Failure to pay is not the same as bankruptcy
“Creditors might interpret that to mean that Russia has not transferred the payment,” Alexander Libmann, of the Institute for Eastern Europe at the Free University of Berlin, tells DW. However, that is not the same as going bankrupt, it is that is, in a default due to lack of payment. “The concept of bankruptcy implies that it cannot be paid due to structural reasons. But that does not apply to Russia, since that country’s state finances were relatively stable before the war in Ukraine”. But the problem is that the stability of Moscow’s finances, on the other hand, cannot be interpreted independently of sanctions, he adds.
In any case, the Moscow government says it understands the lack of payment of the debt in the currency provided for in another way: the Kremlin spokesman, Dimitri Peskov, explained that there is no reason for a bankruptcy because Russia has all the necessary resources to pay its external debt. What has happened is that significant amounts of Russian foreign exchange reserves have been “frozen” and thus are blocked. If this situation continued, Russia would be forced to switch to payment in rubles. Only if those ruble payments were also blocked. one might speak of an “artificial bankruptcy”.
Rating agencies see payment in rubles as non-payment
In fact, some analysts see in the current situation rather a so-called “technical default”, and not a real default. Above all, one that affects the Kremlin only to a certain extent. “From the Russian point of view, that is not, at least in the short term, necessarily a problem,” said Patrick Heinisch, senior Russia analyst at the regional bank for Hesse and Thuringia Helaba. “What happens is that the Russian government is already excluded from the Western capital market because of the sanctions. In any case, it cannot issue new debt bonds, so the rating is secondary.” Despite that, the big credit rating agencies have already announced that they will interpret payments in rubles as a default.
But there is still something that would cushion the fall in non-payment, if it were to occur, since, from the first default, a period of 30 days begins in which Russia might still meet its payment obligations in dollars. In principle, that should also be possible because Russia receives many hundreds of millions of dollars every day in daily income from the sale of oil and gas. Only Moscow might not want to use them to pay off its foreign debt.
Calm in the markets
This is precisely what the United States is aiming at, says Patrick Heinisch: “Ultimately, it wants to force Russia to use profits from oil and gas sales to repay its foreign debt, so that those revenues are no longer are available to finance the war.
On Wednesday, White House spokeswoman Jen Psaki said Moscow now has a choice between slowly dissolving its reserves or declaring state bankruptcy.

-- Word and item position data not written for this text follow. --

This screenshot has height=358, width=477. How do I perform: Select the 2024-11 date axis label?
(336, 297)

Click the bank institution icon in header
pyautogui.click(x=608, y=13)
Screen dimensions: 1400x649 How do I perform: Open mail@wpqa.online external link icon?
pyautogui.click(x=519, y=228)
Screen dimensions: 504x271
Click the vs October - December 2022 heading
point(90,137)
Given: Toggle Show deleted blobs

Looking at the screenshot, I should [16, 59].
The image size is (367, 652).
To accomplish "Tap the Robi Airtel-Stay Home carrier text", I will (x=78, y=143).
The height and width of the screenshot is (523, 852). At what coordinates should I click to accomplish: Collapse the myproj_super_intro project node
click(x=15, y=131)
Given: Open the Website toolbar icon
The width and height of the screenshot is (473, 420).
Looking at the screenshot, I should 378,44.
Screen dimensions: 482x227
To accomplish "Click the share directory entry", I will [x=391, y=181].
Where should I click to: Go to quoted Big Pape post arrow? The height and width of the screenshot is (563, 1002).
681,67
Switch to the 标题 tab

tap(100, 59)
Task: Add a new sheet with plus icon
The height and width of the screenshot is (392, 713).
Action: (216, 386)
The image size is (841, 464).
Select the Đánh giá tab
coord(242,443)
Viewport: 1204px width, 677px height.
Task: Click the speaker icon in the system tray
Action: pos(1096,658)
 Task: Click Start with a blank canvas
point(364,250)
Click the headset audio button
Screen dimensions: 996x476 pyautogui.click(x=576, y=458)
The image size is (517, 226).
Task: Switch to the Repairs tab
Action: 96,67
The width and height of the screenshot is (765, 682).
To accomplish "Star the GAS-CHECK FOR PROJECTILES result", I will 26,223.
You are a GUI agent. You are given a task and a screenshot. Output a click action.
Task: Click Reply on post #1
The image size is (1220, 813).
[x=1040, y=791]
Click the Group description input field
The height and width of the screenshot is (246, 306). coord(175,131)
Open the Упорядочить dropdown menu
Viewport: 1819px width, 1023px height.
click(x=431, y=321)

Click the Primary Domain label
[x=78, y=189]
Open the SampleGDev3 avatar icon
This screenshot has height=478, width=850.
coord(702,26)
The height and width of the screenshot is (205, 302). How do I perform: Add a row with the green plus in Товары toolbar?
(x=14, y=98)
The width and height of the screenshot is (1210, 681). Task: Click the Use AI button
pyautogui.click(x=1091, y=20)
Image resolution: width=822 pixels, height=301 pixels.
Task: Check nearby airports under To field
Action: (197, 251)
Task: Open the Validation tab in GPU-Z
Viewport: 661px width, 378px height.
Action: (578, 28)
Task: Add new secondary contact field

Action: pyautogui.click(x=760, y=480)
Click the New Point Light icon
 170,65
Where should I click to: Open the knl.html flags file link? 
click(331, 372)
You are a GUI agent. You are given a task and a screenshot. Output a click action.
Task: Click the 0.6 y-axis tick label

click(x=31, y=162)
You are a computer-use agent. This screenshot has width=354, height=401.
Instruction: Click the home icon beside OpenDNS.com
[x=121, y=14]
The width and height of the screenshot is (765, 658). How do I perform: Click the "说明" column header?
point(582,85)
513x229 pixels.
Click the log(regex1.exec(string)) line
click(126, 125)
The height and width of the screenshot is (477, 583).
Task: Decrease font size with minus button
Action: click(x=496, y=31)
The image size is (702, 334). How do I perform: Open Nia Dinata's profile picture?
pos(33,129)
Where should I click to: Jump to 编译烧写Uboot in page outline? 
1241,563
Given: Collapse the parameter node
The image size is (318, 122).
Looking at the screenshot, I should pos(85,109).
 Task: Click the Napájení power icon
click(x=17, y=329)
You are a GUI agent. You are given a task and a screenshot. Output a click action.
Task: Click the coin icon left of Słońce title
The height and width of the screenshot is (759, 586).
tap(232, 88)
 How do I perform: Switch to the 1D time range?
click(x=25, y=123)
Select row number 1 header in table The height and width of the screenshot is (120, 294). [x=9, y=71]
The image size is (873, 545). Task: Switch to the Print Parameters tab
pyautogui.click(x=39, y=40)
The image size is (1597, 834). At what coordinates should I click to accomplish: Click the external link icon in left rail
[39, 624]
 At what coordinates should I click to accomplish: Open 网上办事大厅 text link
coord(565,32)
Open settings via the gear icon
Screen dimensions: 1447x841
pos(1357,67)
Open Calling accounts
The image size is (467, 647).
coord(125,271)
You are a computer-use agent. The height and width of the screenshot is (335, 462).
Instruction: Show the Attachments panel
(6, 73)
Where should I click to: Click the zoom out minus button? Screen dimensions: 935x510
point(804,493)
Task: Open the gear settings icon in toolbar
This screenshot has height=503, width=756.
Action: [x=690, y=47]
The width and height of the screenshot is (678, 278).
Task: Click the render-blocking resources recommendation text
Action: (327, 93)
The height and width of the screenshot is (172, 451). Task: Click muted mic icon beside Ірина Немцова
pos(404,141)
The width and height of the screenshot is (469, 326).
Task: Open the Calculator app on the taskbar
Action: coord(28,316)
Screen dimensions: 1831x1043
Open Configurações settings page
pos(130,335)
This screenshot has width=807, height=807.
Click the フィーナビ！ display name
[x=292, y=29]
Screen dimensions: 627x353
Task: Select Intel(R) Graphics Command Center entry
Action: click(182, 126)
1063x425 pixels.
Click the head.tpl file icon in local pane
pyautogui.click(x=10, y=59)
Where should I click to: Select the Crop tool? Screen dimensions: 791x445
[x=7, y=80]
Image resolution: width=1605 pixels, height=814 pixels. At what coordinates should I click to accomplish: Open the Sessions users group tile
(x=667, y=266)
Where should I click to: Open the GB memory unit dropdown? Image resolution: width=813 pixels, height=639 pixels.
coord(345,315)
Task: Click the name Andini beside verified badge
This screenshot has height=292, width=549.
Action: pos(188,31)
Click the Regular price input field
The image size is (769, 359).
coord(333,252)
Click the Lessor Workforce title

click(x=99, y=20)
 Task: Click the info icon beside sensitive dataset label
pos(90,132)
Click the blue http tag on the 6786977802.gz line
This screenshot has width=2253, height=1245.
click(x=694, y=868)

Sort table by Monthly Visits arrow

In addition to all this, if Russia were to go bankrupt, this would not have an impact at the global level, since, precisely, it would be a technical default. Furthermore, Russia’s participation in world financial markets is manageable. The head of the International Monetary Fund (IMF), Kristalina Georgieva, described the involvement of international banks in Russia as “definitely not systemically important.” According to the Bundesbank, Russia owes regarding 6 billion euros to German banks, and 7.5 billion euros. euros to foreign affiliates.That corresponds to 0.4 percent of the total amount of external loans of German banks.